**Material provided**:
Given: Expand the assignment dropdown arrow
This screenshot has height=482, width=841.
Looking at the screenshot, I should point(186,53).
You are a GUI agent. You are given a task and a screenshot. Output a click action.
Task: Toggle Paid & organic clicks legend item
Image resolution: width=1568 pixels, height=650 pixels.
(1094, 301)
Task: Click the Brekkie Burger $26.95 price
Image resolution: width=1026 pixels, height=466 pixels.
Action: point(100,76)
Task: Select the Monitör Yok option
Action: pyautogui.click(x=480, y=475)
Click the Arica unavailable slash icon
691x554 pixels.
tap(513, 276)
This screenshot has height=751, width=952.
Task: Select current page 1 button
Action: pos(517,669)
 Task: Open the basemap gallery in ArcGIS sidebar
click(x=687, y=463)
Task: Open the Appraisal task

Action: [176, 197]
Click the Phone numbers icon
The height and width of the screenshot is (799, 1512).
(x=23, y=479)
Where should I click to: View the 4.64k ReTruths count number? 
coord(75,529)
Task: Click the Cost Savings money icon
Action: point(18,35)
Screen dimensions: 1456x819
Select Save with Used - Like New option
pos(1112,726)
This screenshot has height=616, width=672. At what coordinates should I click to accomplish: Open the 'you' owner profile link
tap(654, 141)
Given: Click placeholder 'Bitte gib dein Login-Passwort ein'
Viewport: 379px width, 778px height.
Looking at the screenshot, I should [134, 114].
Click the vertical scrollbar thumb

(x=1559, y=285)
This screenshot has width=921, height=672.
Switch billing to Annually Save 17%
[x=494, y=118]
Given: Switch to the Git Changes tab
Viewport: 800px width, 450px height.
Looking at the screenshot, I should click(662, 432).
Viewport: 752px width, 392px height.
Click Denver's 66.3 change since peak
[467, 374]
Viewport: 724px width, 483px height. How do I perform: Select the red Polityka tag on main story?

**Directions for this task**: Everything above from the line containing "Given: Click placeholder" through the line containing "Given: Switch to the Git Changes tab" must be copied exactly. Nothing outside that range belongs in the answer.

**Response for this exercise**:
Given: Click placeholder 'Bitte gib dein Login-Passwort ein'
Viewport: 379px width, 778px height.
Looking at the screenshot, I should [134, 114].
Click the vertical scrollbar thumb

(x=1559, y=285)
This screenshot has width=921, height=672.
Switch billing to Annually Save 17%
[x=494, y=118]
Given: Switch to the Git Changes tab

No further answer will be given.